In support of their proposal, they cited a case in which the federal appeals court in Washington laid out a method for how search warrants can be carried out against members of Congress. That approach involves letting a lawmaker review the materials to weed out any that are protected, and show those records to the court for a final determination.

In their emergency motion, Perry's lawyers said prosecutors threatened to seek a second warrant to search the phone unless both parties could reach an agreement to review the contents simultaneously to weed out protected material.

An attorney for Perry previously told Reuters that the congressman was not a target of its probe.

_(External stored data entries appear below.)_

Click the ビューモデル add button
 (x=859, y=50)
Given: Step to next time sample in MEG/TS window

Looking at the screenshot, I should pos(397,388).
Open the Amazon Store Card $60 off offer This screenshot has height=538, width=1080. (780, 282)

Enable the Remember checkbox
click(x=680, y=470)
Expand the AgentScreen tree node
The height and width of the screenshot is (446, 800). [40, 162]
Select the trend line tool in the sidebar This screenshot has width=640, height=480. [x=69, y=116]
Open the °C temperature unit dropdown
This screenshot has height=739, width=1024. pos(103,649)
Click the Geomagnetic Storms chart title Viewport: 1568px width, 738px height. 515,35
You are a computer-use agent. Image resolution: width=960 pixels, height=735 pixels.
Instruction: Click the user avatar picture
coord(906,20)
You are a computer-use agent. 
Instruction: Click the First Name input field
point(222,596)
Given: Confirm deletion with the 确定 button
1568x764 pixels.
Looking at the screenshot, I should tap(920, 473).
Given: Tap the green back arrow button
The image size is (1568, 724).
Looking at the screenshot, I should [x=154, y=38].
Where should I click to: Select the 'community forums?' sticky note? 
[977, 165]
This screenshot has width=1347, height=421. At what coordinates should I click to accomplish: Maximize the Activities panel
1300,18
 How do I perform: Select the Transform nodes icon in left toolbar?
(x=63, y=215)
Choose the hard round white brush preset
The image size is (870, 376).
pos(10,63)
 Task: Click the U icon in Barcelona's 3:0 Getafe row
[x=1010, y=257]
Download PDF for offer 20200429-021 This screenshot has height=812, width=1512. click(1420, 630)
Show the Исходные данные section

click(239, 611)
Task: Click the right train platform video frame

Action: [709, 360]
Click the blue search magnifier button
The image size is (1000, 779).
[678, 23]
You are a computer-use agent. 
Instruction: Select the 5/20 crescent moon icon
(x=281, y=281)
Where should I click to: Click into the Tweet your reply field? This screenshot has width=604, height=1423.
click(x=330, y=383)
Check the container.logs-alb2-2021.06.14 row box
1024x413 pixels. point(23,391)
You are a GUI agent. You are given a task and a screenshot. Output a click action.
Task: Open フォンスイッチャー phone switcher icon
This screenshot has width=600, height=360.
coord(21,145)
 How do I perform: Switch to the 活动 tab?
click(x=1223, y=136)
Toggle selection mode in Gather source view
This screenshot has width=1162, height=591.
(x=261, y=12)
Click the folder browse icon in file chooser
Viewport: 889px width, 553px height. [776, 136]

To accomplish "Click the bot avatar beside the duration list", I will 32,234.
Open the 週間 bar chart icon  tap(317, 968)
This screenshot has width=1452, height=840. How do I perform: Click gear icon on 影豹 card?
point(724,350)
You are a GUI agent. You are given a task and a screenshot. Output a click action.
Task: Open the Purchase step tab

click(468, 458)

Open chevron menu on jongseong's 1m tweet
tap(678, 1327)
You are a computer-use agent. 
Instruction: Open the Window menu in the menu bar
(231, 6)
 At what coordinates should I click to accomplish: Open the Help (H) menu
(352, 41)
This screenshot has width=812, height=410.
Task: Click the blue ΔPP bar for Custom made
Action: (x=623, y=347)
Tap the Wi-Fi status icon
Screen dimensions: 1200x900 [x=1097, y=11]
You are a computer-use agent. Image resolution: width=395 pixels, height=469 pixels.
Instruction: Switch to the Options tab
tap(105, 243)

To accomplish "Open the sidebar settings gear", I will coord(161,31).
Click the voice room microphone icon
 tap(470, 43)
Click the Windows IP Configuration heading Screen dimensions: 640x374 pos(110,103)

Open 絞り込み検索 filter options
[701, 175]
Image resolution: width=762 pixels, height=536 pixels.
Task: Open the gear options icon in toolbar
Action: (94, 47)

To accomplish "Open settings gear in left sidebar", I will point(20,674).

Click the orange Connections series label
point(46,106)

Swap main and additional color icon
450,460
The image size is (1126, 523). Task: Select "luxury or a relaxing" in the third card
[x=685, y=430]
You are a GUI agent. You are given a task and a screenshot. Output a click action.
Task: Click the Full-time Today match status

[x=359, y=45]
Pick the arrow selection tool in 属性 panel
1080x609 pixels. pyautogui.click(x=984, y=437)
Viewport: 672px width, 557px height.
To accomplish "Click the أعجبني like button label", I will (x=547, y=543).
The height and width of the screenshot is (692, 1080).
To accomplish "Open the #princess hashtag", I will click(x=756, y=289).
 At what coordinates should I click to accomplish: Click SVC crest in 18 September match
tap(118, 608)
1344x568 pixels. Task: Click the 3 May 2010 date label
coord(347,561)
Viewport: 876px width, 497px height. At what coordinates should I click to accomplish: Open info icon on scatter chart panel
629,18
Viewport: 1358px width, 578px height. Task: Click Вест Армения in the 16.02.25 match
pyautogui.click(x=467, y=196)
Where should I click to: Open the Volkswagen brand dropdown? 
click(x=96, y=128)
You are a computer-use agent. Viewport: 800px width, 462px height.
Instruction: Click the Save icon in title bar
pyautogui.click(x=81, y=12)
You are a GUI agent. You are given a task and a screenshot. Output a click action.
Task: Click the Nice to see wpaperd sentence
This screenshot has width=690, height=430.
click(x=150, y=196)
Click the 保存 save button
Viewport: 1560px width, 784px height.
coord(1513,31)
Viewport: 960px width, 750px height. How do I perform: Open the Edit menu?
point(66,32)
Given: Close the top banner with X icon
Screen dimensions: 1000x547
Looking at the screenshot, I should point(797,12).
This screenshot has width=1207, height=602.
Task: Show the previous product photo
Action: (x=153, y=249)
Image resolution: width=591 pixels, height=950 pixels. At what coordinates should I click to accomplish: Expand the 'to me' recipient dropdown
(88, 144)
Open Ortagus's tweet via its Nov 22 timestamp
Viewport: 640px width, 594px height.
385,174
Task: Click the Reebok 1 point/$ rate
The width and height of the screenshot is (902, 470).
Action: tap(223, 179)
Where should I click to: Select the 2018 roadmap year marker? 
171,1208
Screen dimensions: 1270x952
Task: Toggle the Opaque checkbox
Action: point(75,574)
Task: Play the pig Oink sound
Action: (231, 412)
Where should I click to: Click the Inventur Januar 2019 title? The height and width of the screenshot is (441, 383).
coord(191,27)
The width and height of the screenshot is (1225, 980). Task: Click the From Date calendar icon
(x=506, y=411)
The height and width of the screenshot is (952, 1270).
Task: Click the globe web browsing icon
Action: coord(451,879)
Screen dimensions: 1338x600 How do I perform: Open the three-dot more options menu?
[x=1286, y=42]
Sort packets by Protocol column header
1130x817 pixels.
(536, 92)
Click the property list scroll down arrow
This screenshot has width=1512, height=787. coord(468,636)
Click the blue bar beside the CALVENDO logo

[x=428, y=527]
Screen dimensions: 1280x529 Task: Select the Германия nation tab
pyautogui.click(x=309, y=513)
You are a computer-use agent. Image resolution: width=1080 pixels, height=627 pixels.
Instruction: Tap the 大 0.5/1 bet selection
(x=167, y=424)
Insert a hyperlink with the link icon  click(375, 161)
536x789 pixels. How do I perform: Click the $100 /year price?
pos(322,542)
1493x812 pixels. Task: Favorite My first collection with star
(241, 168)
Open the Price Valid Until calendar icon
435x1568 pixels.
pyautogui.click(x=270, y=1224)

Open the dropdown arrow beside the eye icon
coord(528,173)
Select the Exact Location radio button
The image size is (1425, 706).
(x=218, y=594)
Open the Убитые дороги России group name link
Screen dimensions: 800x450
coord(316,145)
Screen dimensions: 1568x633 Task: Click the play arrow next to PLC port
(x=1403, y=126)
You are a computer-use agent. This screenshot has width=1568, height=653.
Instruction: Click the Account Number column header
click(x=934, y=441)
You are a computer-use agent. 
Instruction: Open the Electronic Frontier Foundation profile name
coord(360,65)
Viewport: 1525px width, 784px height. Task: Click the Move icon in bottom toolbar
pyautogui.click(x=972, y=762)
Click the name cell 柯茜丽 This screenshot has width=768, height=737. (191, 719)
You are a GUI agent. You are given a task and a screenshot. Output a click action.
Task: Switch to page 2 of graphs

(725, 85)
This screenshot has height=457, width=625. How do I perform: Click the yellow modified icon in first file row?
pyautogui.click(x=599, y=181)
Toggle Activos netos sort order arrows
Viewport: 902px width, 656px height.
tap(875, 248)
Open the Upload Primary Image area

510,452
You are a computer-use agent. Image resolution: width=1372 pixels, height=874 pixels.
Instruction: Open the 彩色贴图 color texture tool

The U.S. Attorney's Office in Washington is investigating a failed bid by Trump allies to submit phony slates of electors - people chosen to formally cast a state's electoral votes in the U.S. Electoral College system - to the National Archives in a scheme to overturn his election loss.

The seizure of Perry's cellphone came after federal agents executed similar search warrants on former top Justice Department official Jeffrey Clark as well as John Eastman, an attorney who wrote a memo outlining a proposal he said could be used by then-Vice President Mike Pence to thwart the congressional election certification.

Clark tried to convince then-Acting Attorney General Jeff Rosen to send Georgia state officials a letter falsely claiming that the Trump Justice Department had uncovered fraud and urging them to convene a special session to consider submitting an alternative slate of electors who would back Trump even though Biden won the state. Rosen declined to do so.